DILI, 02 Juli 2025 (TATOLI)— Presiden Republik, Jose Ramos Horta mengatakan kasus rabies yang semakin bertambah di Timor-Leste, merupakan pandemi yang harus dikontrol dan secepatnya dicegah oleh Kementerian Kesehatan (Kemenkes).
“Masalah ini sudah lama bermula di Indonesia, beberapa bulan lalu. Saya pribadi telah mengirim pesan peringatan ke Kementerian kesehatan kita. Dan mereka mengatakan akan menindaklanjuti masalah tersebut. Pemerintah sendiri harus melakukan apapun untuk mencegahnya, karena ini menjadi pandemic. Sebab, seperti yang diketahui anjing di Timor-Leste lebih banyak berkeliaran diluar, dibandingkan dengan negara lain dimana anjing mereka tidak berkeliaran,” kata Presiden Horta melalui Konferensi pers dengan media di Istana Kepresidenan, Dili, Rabu ini.
Berita terkait : Sejak 2024 hingga Juni 2025, lima orang meninggal dunia terkonfirmasi terjangkit rabies
Presiden Horta mengatakan, anjing dengan virus rabies yang semakin bertambah sangat membahayakan masyarakat Timor-Leste, sehingga di perlukan pengendalian dari pihak Kemenkes.
“Anjing rabies yang bertambah ini sangat membahayakan. Sebenarnya kasus tersebut mudah dikendalikan, jika semua yang orang memelihara anjing harus dijaga di rumah.
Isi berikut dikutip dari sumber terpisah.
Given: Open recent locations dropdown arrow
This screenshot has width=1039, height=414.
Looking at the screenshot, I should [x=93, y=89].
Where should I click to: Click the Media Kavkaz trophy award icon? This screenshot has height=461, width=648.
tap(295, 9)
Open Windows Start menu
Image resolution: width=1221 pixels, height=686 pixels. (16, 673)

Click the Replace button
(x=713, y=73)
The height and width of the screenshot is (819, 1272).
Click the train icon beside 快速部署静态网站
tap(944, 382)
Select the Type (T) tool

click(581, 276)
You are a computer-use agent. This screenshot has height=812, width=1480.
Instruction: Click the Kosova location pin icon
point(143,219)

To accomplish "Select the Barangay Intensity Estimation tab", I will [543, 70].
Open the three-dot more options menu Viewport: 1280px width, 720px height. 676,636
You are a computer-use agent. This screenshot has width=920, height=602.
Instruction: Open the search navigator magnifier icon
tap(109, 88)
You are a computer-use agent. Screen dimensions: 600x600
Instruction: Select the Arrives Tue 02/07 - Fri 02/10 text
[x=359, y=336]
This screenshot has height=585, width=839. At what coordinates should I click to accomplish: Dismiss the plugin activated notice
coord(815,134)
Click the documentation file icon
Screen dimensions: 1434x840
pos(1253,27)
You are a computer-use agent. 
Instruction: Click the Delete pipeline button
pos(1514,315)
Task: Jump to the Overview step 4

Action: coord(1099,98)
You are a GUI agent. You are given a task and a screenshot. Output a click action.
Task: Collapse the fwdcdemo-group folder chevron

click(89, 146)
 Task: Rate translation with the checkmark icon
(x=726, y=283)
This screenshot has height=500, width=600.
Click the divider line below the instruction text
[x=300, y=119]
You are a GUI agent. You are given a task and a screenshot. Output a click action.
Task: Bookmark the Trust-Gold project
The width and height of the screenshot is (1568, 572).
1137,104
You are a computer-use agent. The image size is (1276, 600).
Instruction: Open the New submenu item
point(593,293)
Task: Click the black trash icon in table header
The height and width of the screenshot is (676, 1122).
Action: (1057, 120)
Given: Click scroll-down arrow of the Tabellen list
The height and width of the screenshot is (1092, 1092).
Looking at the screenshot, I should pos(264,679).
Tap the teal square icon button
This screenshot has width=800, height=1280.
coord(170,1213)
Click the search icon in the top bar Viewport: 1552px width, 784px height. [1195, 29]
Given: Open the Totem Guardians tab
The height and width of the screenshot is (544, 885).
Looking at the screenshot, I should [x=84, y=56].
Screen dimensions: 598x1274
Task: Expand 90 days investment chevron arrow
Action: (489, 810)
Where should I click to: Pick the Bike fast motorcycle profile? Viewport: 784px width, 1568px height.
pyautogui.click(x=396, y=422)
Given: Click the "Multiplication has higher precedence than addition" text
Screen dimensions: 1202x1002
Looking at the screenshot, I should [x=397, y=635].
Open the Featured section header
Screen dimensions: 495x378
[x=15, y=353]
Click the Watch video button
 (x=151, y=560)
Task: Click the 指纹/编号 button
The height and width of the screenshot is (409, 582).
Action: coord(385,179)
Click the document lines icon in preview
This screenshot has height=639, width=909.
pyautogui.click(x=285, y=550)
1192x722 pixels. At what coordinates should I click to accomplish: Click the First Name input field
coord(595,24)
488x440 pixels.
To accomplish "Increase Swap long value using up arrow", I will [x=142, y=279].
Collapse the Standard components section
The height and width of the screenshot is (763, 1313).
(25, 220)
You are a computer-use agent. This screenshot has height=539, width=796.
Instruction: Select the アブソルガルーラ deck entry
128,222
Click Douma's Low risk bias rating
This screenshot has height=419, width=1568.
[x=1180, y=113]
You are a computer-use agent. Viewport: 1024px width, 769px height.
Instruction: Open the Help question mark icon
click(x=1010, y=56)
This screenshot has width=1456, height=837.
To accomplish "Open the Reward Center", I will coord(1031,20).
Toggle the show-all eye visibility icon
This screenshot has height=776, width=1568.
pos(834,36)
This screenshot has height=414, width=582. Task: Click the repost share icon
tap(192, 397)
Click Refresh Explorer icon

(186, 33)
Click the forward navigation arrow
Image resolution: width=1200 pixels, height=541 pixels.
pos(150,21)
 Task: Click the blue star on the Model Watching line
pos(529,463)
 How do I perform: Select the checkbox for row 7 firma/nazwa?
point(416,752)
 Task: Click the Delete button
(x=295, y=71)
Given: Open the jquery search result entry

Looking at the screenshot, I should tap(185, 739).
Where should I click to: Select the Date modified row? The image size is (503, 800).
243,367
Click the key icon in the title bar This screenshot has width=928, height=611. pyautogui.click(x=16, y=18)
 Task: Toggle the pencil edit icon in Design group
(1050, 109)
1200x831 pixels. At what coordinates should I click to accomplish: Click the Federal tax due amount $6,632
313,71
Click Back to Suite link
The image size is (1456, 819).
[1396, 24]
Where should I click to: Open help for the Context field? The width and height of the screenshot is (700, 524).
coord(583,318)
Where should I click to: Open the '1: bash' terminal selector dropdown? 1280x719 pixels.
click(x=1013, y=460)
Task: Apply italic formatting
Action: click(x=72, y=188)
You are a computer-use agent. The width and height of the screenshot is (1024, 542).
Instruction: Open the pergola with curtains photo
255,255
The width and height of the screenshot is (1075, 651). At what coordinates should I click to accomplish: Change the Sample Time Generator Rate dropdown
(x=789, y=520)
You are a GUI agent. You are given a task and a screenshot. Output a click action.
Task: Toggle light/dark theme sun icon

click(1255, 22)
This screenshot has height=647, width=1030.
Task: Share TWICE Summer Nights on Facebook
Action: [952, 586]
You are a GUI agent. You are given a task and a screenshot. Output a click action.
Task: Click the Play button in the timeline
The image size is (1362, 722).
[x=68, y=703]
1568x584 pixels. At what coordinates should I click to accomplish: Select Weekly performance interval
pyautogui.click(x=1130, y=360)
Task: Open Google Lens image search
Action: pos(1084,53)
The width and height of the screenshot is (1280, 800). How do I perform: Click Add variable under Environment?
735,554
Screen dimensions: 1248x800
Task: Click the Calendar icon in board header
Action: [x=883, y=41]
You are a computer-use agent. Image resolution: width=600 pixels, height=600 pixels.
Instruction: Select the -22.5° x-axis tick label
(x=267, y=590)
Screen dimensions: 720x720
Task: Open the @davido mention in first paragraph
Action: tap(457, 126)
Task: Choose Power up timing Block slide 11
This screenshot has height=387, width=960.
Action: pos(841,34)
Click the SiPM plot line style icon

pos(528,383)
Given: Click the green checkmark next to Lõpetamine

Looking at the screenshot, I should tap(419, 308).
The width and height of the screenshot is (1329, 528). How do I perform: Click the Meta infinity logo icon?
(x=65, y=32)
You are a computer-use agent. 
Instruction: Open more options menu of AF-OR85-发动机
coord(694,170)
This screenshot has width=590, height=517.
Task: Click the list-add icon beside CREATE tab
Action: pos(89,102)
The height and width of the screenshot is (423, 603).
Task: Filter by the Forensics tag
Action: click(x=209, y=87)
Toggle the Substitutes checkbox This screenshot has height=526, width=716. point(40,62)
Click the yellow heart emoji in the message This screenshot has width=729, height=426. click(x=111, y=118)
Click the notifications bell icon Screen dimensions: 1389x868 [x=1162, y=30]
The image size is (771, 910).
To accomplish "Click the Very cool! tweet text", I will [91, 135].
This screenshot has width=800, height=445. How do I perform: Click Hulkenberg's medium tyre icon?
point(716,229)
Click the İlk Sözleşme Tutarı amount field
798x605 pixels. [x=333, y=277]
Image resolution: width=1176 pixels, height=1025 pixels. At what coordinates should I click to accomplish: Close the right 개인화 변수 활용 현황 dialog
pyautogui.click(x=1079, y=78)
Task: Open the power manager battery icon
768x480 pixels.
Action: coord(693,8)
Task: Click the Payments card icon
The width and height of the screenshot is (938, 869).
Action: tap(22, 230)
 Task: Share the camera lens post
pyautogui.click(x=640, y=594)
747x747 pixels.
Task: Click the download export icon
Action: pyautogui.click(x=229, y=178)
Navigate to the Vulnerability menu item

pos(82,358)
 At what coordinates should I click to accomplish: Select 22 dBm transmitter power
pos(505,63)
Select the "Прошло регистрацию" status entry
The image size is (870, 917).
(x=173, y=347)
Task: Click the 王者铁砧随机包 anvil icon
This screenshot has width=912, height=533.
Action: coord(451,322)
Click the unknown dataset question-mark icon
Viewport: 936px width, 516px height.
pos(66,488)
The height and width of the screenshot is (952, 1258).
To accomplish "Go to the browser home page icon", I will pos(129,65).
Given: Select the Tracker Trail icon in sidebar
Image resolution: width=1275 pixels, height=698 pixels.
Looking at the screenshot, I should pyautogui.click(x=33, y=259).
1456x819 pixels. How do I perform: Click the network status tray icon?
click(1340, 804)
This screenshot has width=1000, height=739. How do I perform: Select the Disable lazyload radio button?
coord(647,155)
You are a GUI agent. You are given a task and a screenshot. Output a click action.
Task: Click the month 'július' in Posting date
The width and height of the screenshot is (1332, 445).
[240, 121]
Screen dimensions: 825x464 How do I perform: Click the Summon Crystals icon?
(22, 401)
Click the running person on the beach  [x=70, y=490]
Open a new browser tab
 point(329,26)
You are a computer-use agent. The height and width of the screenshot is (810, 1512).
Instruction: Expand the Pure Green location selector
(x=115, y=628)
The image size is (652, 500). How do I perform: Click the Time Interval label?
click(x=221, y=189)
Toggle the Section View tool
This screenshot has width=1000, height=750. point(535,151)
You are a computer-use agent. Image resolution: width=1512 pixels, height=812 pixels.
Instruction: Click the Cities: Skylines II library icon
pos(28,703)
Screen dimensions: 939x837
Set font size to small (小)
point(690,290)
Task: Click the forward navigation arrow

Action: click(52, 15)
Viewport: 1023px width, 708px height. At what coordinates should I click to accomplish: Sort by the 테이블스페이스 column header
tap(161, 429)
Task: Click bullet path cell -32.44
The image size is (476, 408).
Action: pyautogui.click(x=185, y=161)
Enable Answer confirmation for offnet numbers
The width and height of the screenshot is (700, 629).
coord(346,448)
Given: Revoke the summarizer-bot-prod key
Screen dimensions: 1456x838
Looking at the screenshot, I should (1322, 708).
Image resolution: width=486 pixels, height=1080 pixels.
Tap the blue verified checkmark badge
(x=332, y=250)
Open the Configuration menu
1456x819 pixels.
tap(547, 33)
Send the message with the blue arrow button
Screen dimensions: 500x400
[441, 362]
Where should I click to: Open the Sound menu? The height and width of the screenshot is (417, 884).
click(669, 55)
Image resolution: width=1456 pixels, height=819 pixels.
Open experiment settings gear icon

Tetapi saya tidak tahu apa yang dilakukan Kementerian Kesehatan terhadap pengendalian ini, karna ini bisa lebih buruk,” tegas Presiden Horta.
Kepala Negara, mengingatkan kembali bahwa sebelumnya pada 15 tahun lalu di Timor-Leste, kasus virus babi juga mengancam nyawa masyarakat sehingga Kemenkes mengambil Keputusan untuk membunuh babi-babi yang berkeliaran di jalanan.
Berdasarkan laporan MAPPF (Kementerian Pertanian, Peternakan, Perikanan, dan Kehutanan), sebanyak 1.557 ekor anjing telah divaksinasi dari Januari hingga Juni 2025. Sementara pada tahun 2024, total 52.524 hewan, terdiri dari 48.745 ekor anjing, 3.530 ekor kucing, dan 249 ekor monyet telah mendapatkan vaksinasi anti-rabies.
Dilain pihak, menurut data, kasus rabies di Timor-Leste berjumlah tujuh orang yang meninggal dunia, berasal dari kotamadya Bobonaro dua (2) orang, Ermera satu (1), Covalima satu (1), dan RAEOA (Daerah Administratif Spesial Oecusse Ambeno) tiga (3) orang.